I want to address an issue that has surfaced repeatedly in conversations across our state, sometimes quietly and sometimes openly. It is the idea that, because Democrats face long odds in many Wyoming races, it makes sense for Democrats to switch party registration, participate in Republican primaries, or even support Republican candidates in order to influence outcomes from the inside.

I understand why people reach this conclusion. Wyoming is a Republican-leaning state. In many districts, the Republican primary is treated as the decisive contest. It can feel pragmatic, even savvy, to believe that influencing that process is the only meaningful way to have a voice.

But I believe, strongly and sincerely, that this approach is deeply damaging to the Democratic Party in Wyoming, both today and in the years ahead.

This is not a question of loyalty tests or ideological purity. It is about whether we believe in building a Democratic Party that can endure, compete, and grow, or whether we are willing to slowly hollow it out in exchange for the illusion of short-term influence.

Political parties are not abstractions. They are living institutions built from people, participation, and shared commitment. When Democrats leave our own primaries, even temporarily, we weaken the very foundation that makes future competitiveness possible. Party registration numbers matter. They shape how candidates decide whether to run, how donors decide whether to invest, how volunteers decide whether their time matters, and how seriously our party is taken by the public, the media, and national partners.
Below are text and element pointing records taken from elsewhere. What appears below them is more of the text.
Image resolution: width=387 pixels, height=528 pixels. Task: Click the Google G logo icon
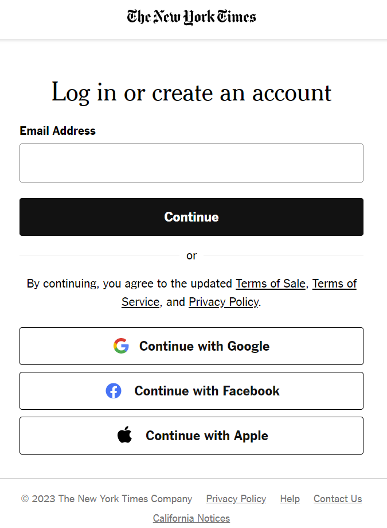[121, 346]
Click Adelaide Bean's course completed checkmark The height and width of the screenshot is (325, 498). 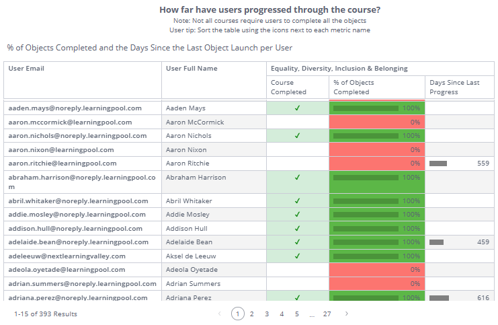(x=297, y=242)
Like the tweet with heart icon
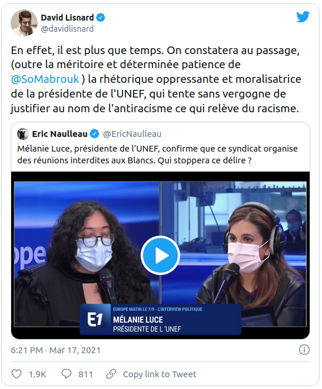The height and width of the screenshot is (389, 322). (16, 374)
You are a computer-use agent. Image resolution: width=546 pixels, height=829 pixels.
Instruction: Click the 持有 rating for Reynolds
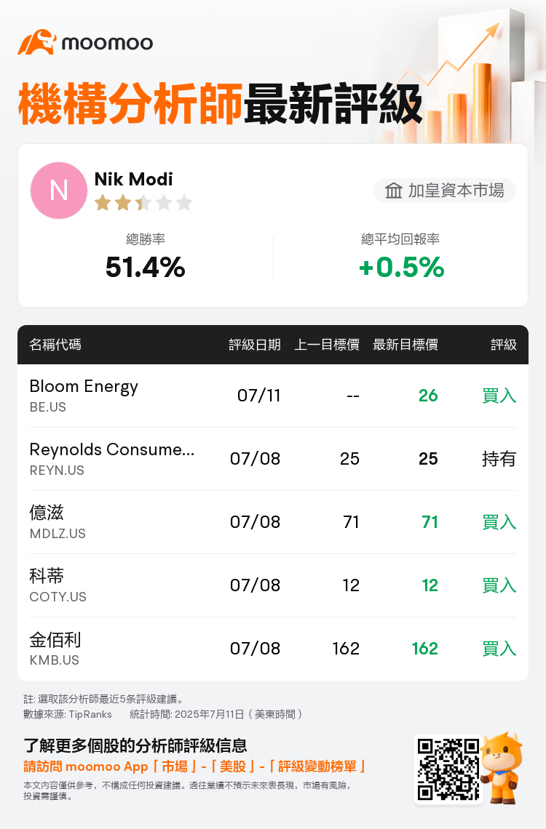(499, 458)
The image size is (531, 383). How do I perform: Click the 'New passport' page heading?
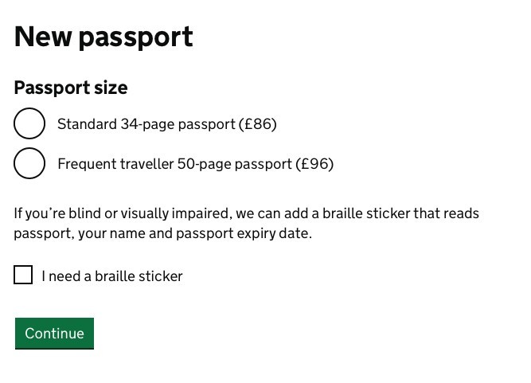click(x=103, y=37)
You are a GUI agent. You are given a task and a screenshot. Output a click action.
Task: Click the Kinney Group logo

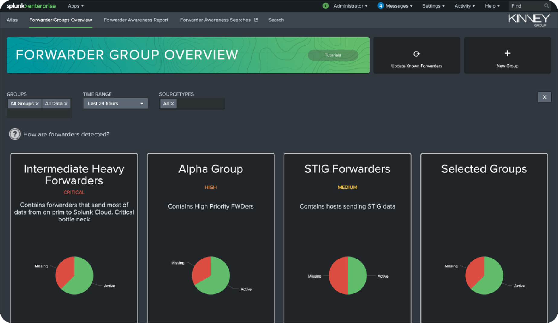tap(528, 20)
Every time a Democrat opts out of our own primary, the signal sent is not strategic strength. It is institutional doubt. It says, even unintentionally, that we do not believe our own party, or even our own values, deserve to compete.

There is also a practical reality that deserves honesty. The theory that Democratic crossover voting reliably produces better Republican nominees is not borne out by experience. Republicans who win Republican primaries govern as Republicans. They are accountable to Republican voters, Republican donors, and Republican party structures. Democrats who abandon their own party to influence those contests rarely gain lasting leverage. What we lose, however, is measurable and lasting: credibility, registration strength, and confidence in our own bench of candidates.
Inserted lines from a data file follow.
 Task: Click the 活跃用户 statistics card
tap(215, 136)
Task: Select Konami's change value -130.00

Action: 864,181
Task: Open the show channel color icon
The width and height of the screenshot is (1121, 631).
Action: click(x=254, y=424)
Perhaps most damaging of all is the message this behavior sends to the next generation of Democrats. When party leaders, activists, or elected officials suggest that Democratic candidacies are optional or symbolic, we teach new voters that Democratic identity is disposable. We replace collective effort with individual calculation. A party cannot survive, let alone grow, under those conditions.

Wyoming Democrats face real challenges. No one is pretending otherwise. But history is clear on one point: parties do not become stronger by retreating from their own process. They become stronger by showing up consistently, fielding candidates even when winning is hard, and demonstrating faith in their own future.

The question before us is not whether Democrats will win every race today. The question is whether we are willing to act like a party that intends to exist tomorrow.

As Executive Director of the Wyoming Democratic Party, and as a fellow Democrat who believes deeply in this work, I am asking us to choose the harder, more honest path. To invest in our own primaries. To support Democratic candidates who step forward. To resist the temptation to outsource our voice to another party’s internal fights.

Real influence is built, not borrowed. And the future of our party in Wyoming depends on whether we are willing to build it together.

Thank you for taking this seriously and for caring enough about this party to wrestle with difficult questions in good faith.